Exosomes-transferred LINC00668 Contributes to Thrombosis by Promoting NETs Formation in Inflammatory Bowel Disease

Abstract

Epidemiological studies show an association between inflammatory bowel disease (IBD) and increased risk of thrombosis. However, how IBD influences thrombosis remains unknown. The current study shows that formation of neutrophil extracellular traps (NETs) significantly increased in the dextran sulfate sodium (DSS)-induced IBD mice, which in turn, contributes to thrombus formation in a NETs-dependent fashion. Furthermore, the exosomes isolated from the plasma of the IBD mice induce arterial and venous thrombosis in vivo. Importantly, proinflammatory factors-exposed intestinal epithelial cells (inflamed IECs) promote neutrophils to release NETs through their secreted exosomes. RNA sequencing revealed that LINC00668 is highly enriched in the inflamed IECs-derived exosomes. Mechanistically, LINC00668 facilitates the translocation of neutrophil elastase (NE) from the cytoplasmic granules to the nucleus via its interaction with NE in a sequence-specific manner, thereby inducing NETs release and thrombus formation.
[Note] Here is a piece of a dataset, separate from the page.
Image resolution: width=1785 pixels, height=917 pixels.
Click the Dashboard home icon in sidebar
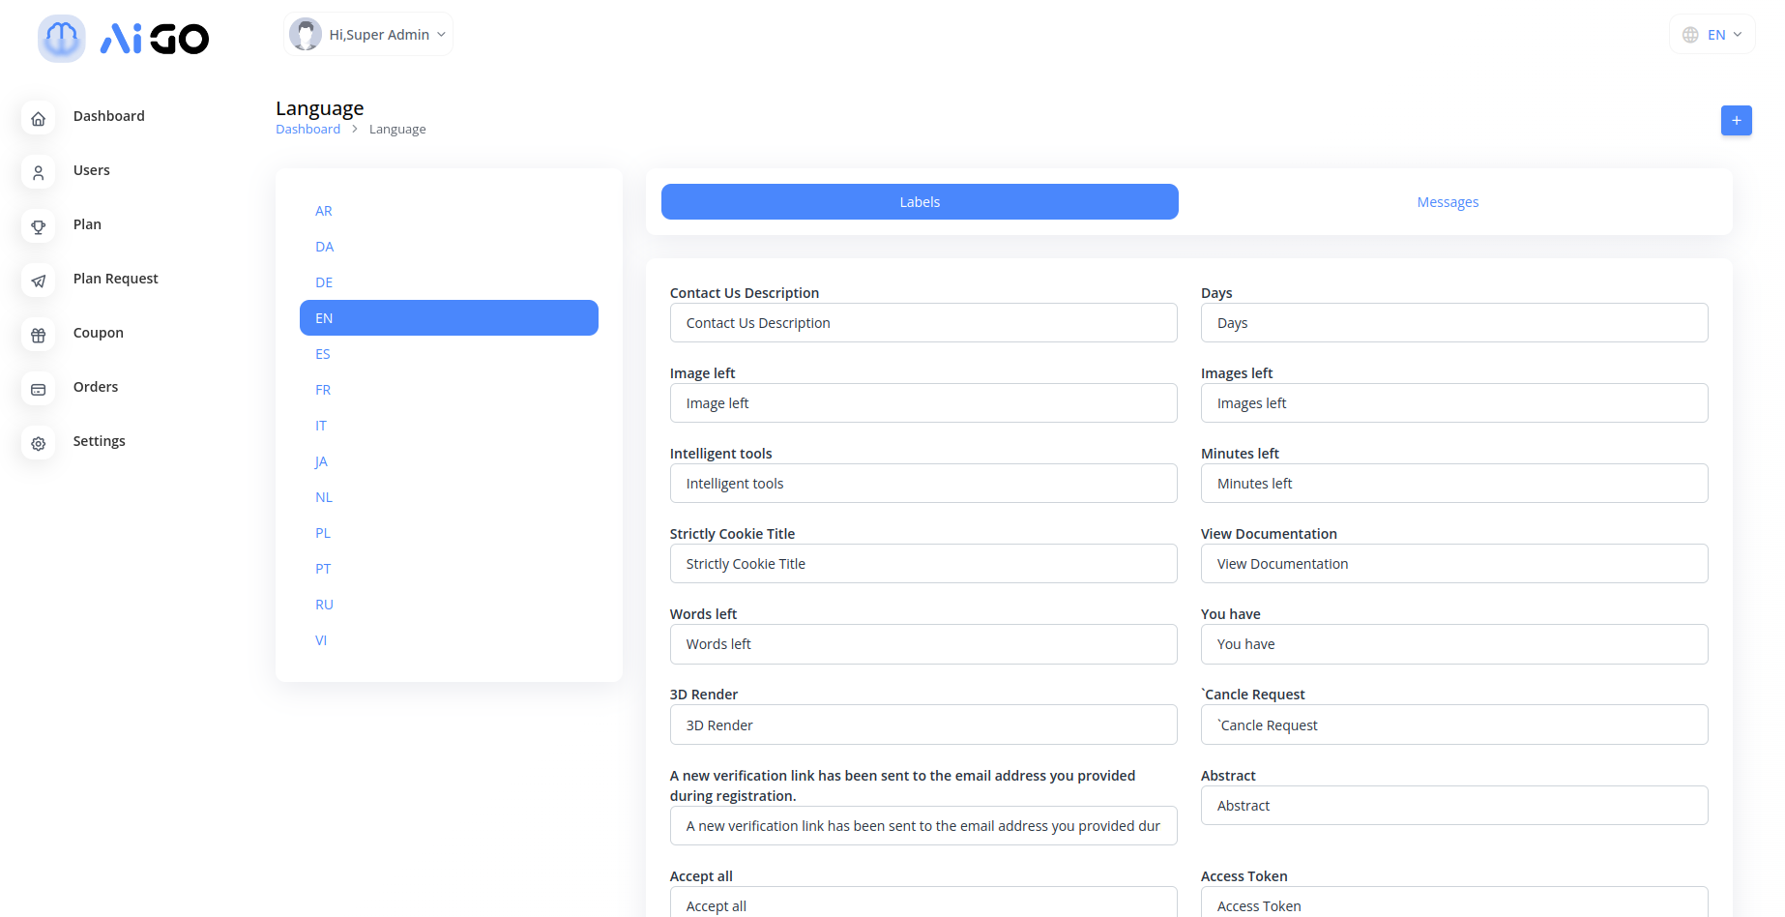click(x=39, y=118)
Importantly, berberine (BBR) suppresses the nuclear translocation of NE and subsequent NETs formation by inhibiting the interaction of LINC00668 with NE, thus exerting its antithrombotic effects. This study provides a novel pathobiological mechanism linking IBD and thrombosis by exosome-mediated NETs formation. Targeting LINC00668 can serve as a novel molecular treatment strategy to treat IBD-related thrombosis.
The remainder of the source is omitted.